Data for the task:
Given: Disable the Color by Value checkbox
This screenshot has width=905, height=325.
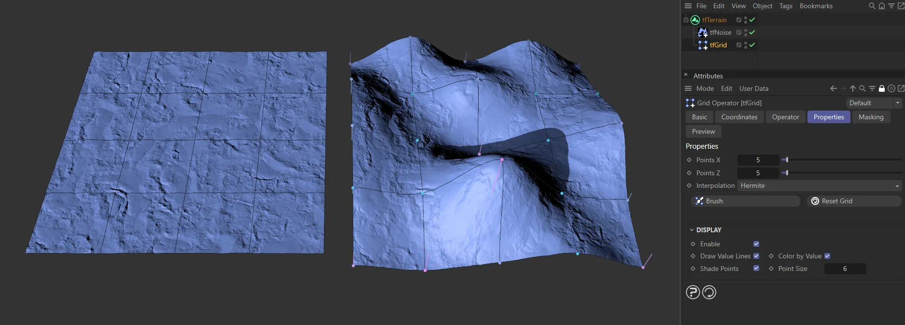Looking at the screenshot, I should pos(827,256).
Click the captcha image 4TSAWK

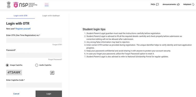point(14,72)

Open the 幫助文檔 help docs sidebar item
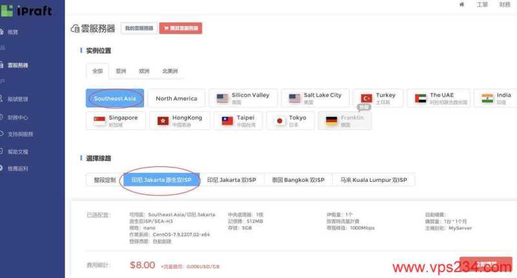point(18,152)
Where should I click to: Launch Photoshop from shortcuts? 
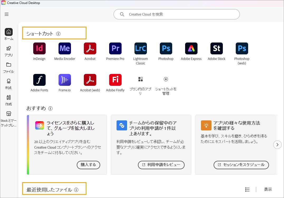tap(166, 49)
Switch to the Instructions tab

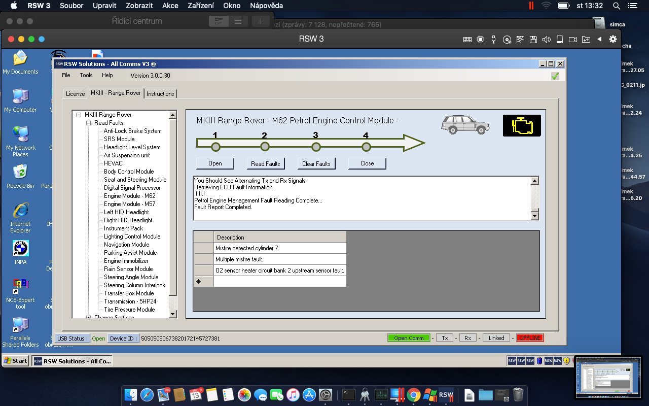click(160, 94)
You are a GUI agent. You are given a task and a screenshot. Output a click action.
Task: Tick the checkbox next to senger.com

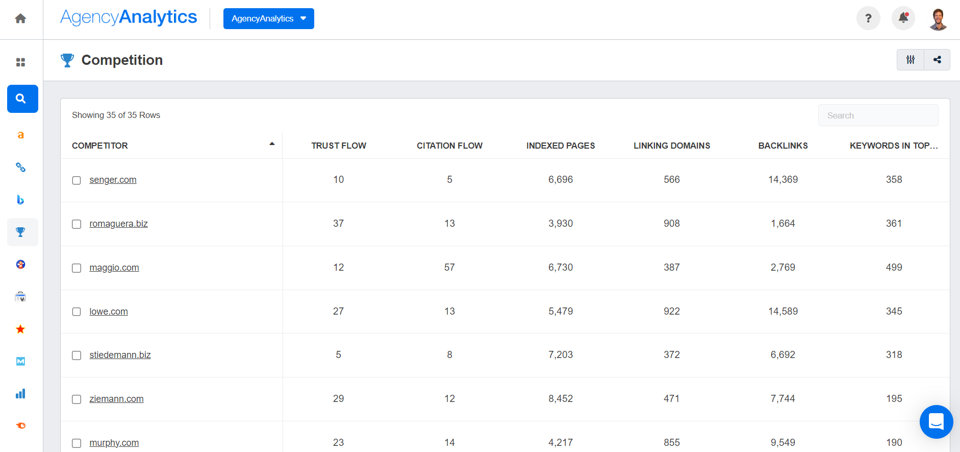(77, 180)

Required work:
For every entry above, please output the text exactly and leave any picture behind.

Answer space:
Given: Disable the Color by Value checkbox
This screenshot has width=905, height=325.
Looking at the screenshot, I should pos(827,256).
Click the captcha image 4TSAWK

point(14,72)

Open the 幫助文檔 help docs sidebar item
point(18,152)
Where should I click to: Launch Photoshop from shortcuts? 
tap(166, 49)
Switch to the Instructions tab

click(160, 94)
You are a GUI agent. You are given a task and a screenshot. Output a click action.
Task: Tick the checkbox next to senger.com

(77, 180)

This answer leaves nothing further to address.